(1.) The present appeal is filed by the appellants against an order passed by the High Court of Madhya Pradesh (Indore Bench) on March 12, 1999 rejecting in limine Miscellaneous Criminal Petition No. 4730 of 1998.
(2.) The facts giving rise to the present appeal are that appellant No.1 Madhumilan Syntex Ltd. is a Public Limited Company registered under the Companies Act, 1956. Appellant Nos. 2 to 4 are its Directors. Appellant-Company deals in the production and business of yarn at Madhumilan Cinema Building, Ahata. The tax assessment of the Company is done by the Deputy Commissioner of Income Tax (Tax Assessment), Special Range No.1, Indore. It was the case of the respondents that for the Assessment Year 1989-90, Returns were submitted by the Company on December 29, 1989. On verification of the Returns, it was found that though an amount of Rs.1,29,348/- was deducted by the Company as Tax Deducted at Source (TDS for short), it was not credited by the Company in the account of the Central Government as required by Sections 194C and 200 of the Income Tax Act, 1961 (hereinafter referred to as the Act) read with Rule 30 of the Income Tax Rules, 1962 (hereinafter referred to as "the Rules"). It is, however, not in dispute that the amount of TDS was credited by the Company with interest later on. But there was delay on the part of the Company in depositing such amount. Income Tax Officer (TDS), Bhopal, therefore, issued a notice to the appellants on March 11, 1999 alleging therein that there was failure to credit TDS to the Central Government as required by Section 276B of the Act by them. The appellants had thus committed an offence punishable under Section 278B of the Act. A show-cause notice was, therefore, issued against the appellant-Company as also against appellant Nos. 2 to 4 (and one Smt. Chandraprabha Modi) being principal officers of the appellant-Company. The Income Tax Officer, TDS, Bhopal asked the appellants to show-cause as to why proceedings should not be initiated against them. The appellants were asked to submit their reply on or before March 18, 1991 failing which it would be presumed that they had nothing to say in the matter and action would be taken accordingly. It was also stated in the notice that the appellant Nos. 2 to 4 (and Smt. Chandraprabha Modi) were to be considered as principal officer within the meaning of Section 2(35) of the Act.

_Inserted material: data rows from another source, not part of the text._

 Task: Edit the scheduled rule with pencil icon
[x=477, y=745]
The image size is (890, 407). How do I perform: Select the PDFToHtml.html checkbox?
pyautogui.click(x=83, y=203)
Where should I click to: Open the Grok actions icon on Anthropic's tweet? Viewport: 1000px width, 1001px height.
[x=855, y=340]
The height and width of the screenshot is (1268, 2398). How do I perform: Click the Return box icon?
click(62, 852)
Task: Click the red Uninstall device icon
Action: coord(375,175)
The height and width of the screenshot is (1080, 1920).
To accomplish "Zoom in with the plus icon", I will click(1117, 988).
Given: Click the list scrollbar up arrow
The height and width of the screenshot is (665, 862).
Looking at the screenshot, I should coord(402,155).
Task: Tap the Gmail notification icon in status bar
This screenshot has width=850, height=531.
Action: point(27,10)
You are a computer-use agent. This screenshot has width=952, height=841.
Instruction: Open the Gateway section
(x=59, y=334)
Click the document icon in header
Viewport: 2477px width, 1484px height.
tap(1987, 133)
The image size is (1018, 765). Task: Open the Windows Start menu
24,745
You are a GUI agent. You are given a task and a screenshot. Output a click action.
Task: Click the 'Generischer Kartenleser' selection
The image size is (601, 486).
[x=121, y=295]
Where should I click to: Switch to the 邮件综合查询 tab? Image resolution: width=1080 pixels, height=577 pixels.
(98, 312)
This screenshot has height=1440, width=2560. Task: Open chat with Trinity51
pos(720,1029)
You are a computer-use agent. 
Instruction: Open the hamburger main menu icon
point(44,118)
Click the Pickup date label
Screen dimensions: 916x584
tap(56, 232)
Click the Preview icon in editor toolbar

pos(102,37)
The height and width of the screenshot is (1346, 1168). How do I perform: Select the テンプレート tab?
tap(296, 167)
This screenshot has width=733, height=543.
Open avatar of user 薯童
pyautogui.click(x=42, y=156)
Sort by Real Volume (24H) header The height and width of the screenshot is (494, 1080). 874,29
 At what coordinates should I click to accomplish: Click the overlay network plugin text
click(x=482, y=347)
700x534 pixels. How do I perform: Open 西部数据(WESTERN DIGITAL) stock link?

(3.) The appellants filed a reply to the show-cause notice raising various objections. It was, inter alia, contended that they had not committed any offence nor violated provisions of the Act. It was stated that it was not a case of no payment of TDS. The amount of tax along with interest had been paid and statutory provisions had been complied with. There was some delay in receiving loan from Industrial Development Bank of India (IDBI) due to which TDS could not be paid in time. Moreover, because of construction of one unit by the Company, there was shortage of liquid funds and hence the payment could not be made. There was thus a reasonable cause for non-payment of amount within the prescribed period but the payment had been made with interest and there was no loss to Revenue. It was, therefore, submitted that no case had been made out for taking action against the appellants and notice was required to be revoked.